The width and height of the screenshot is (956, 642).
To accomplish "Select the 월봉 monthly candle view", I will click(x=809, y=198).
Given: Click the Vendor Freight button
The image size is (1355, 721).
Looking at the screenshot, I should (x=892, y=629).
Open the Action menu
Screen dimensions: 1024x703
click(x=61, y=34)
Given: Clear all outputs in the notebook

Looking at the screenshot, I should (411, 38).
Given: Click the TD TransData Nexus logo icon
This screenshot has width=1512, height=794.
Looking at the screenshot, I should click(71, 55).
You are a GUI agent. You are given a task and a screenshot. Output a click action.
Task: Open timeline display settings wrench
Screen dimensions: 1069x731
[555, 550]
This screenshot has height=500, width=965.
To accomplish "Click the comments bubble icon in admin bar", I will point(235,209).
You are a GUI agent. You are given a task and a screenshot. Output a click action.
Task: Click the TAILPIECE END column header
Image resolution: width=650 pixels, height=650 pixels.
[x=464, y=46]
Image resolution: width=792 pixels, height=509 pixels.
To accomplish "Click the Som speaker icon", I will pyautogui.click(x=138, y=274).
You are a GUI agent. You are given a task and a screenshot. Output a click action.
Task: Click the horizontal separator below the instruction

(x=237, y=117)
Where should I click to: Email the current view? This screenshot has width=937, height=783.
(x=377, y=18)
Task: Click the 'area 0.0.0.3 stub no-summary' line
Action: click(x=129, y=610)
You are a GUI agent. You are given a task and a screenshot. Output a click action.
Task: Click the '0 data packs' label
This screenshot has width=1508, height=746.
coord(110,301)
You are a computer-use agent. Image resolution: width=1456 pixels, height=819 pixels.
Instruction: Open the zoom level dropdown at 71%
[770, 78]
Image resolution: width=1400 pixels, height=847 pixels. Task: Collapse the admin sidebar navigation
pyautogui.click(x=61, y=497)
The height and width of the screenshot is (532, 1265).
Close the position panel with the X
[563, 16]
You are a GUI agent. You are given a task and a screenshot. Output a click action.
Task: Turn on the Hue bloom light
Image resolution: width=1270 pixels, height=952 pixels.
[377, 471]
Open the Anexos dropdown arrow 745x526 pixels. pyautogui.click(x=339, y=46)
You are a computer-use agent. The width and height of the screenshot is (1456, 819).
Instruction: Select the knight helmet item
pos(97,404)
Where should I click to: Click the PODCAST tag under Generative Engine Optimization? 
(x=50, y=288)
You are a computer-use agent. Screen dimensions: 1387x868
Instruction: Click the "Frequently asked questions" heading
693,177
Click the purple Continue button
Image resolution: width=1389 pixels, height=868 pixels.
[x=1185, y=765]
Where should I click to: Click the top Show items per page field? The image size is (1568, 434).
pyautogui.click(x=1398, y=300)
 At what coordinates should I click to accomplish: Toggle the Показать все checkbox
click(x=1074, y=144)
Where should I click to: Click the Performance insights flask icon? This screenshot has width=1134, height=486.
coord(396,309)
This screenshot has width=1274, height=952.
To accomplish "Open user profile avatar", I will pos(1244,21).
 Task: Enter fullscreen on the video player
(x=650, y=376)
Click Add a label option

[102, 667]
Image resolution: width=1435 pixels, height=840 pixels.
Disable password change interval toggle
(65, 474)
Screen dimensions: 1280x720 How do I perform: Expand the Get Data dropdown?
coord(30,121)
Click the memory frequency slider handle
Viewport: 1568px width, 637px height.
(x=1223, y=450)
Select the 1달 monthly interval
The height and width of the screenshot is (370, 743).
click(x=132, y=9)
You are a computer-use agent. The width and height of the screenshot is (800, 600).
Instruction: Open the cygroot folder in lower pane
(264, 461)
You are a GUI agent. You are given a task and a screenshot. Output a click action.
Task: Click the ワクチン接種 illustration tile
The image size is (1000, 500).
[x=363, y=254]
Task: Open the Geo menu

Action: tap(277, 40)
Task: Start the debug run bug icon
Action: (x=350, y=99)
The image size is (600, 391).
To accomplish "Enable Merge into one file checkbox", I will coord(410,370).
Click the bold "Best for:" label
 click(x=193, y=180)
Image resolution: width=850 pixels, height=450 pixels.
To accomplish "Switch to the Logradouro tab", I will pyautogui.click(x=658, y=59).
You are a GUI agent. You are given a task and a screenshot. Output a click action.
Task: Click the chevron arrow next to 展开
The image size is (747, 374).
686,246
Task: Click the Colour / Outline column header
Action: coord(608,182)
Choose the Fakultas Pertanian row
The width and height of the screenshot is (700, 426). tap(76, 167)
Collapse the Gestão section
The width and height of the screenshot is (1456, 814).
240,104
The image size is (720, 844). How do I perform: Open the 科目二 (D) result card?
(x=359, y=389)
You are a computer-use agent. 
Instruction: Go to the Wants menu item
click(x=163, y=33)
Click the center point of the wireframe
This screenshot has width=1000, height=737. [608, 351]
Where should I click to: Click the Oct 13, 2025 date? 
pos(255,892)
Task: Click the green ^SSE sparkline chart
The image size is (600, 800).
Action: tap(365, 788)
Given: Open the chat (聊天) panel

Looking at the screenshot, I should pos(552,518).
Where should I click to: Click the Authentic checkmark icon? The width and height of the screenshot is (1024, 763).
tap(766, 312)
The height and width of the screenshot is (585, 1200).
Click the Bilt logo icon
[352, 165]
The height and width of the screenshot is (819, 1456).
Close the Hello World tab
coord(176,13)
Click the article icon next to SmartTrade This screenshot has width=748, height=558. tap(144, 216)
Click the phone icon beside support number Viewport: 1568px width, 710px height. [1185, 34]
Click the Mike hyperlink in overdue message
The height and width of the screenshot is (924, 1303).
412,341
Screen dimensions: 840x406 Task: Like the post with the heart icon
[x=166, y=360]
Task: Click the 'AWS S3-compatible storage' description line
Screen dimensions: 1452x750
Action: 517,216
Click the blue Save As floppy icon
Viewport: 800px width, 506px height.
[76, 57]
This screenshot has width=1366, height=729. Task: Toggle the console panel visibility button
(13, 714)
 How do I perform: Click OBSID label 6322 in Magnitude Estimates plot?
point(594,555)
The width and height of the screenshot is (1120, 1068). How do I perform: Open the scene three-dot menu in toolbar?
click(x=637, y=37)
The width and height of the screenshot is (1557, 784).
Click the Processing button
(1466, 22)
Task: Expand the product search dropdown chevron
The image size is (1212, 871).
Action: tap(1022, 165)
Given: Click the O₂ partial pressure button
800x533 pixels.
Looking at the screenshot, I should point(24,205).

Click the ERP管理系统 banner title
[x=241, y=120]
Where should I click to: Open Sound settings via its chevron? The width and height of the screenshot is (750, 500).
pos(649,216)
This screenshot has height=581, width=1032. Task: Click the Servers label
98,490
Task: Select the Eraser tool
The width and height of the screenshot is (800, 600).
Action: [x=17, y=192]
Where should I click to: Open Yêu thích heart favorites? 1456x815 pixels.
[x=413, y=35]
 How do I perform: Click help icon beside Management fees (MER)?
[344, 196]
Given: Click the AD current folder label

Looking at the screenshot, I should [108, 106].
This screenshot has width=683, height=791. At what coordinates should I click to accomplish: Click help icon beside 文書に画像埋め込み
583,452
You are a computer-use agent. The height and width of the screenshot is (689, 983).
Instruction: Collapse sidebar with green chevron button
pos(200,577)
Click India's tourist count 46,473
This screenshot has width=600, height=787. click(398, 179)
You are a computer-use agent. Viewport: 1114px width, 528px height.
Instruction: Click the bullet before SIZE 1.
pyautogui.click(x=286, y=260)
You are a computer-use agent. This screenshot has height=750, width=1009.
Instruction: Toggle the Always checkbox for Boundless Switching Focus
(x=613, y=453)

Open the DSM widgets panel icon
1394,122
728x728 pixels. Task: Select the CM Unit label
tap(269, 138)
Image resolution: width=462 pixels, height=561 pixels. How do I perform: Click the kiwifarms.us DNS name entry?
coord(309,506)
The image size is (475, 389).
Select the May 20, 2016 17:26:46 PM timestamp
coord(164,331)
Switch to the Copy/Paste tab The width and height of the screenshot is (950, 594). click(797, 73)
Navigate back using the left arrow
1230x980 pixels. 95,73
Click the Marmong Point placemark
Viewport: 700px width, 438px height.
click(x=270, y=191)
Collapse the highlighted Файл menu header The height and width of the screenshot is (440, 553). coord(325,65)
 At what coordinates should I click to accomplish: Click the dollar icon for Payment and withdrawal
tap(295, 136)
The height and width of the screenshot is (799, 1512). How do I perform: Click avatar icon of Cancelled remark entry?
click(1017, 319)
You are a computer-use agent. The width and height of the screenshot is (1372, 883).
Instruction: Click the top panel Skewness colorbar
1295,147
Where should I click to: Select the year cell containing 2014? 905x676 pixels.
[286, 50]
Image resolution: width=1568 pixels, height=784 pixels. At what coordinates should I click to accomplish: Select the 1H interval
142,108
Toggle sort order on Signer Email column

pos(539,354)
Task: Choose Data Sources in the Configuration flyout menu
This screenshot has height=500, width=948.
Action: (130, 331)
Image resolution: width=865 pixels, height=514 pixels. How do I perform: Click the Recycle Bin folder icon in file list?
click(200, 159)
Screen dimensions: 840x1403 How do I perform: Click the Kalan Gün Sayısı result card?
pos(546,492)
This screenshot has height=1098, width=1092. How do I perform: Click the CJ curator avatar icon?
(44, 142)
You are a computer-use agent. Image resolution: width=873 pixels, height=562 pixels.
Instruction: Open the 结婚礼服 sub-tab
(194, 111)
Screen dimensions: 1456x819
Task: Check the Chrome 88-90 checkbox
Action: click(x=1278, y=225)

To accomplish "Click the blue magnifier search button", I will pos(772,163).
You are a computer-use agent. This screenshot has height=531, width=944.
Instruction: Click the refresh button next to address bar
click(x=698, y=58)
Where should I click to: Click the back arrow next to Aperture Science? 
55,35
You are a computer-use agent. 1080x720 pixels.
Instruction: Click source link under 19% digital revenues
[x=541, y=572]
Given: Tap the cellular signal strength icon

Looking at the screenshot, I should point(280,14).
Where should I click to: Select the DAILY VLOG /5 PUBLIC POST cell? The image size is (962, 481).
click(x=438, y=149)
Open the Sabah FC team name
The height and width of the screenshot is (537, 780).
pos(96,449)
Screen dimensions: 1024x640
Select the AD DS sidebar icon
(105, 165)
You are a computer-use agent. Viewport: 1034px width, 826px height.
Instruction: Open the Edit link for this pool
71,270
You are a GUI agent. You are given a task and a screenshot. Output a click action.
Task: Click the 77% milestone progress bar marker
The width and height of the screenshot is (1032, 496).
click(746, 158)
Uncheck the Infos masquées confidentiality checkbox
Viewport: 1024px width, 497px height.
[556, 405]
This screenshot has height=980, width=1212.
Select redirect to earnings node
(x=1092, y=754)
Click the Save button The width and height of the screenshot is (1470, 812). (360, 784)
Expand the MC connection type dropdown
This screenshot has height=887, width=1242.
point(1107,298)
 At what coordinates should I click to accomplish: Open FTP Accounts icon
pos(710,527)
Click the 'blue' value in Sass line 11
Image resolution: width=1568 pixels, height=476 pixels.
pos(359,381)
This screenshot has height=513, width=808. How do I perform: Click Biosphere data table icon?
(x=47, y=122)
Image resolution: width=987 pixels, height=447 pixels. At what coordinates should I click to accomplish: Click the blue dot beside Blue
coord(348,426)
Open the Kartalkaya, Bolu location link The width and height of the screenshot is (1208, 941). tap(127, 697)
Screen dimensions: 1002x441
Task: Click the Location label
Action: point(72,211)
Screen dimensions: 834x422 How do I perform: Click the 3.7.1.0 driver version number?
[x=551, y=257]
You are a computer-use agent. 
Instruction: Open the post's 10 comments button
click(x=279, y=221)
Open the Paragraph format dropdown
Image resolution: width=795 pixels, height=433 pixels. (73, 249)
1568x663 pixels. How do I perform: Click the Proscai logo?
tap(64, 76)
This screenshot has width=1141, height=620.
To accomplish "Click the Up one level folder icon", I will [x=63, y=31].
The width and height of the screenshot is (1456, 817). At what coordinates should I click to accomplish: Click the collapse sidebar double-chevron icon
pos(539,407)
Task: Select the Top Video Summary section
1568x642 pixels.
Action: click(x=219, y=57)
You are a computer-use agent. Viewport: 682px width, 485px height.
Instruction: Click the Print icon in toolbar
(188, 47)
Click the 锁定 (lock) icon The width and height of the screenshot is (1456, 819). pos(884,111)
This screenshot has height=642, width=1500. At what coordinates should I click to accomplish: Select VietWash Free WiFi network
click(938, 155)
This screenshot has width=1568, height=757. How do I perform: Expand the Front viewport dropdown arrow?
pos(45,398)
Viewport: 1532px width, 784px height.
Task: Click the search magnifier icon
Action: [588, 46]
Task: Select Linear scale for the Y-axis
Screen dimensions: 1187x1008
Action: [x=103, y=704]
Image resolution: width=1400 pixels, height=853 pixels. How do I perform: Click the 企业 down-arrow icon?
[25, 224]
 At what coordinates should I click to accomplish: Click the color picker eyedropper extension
◇ ◇ ◇ ◇ ◇ ◇ ◇
Convert the rows from the line containing "Toggle sort order on Signer Email column" down to the line containing "click(200, 159)", both ends included, into a JSON list of strings with one string per line. Leave out blank lines.

#### [OUTPUT BELOW]
[
  "Toggle sort order on Signer Email column",
  "pos(539,354)",
  "Task: Choose Data Sources in the Configuration flyout menu",
  "This screenshot has height=500, width=948.",
  "Action: (130, 331)",
  "Image resolution: width=865 pixels, height=514 pixels. How do I perform: Click the Recycle Bin folder icon in file list?",
  "click(200, 159)"
]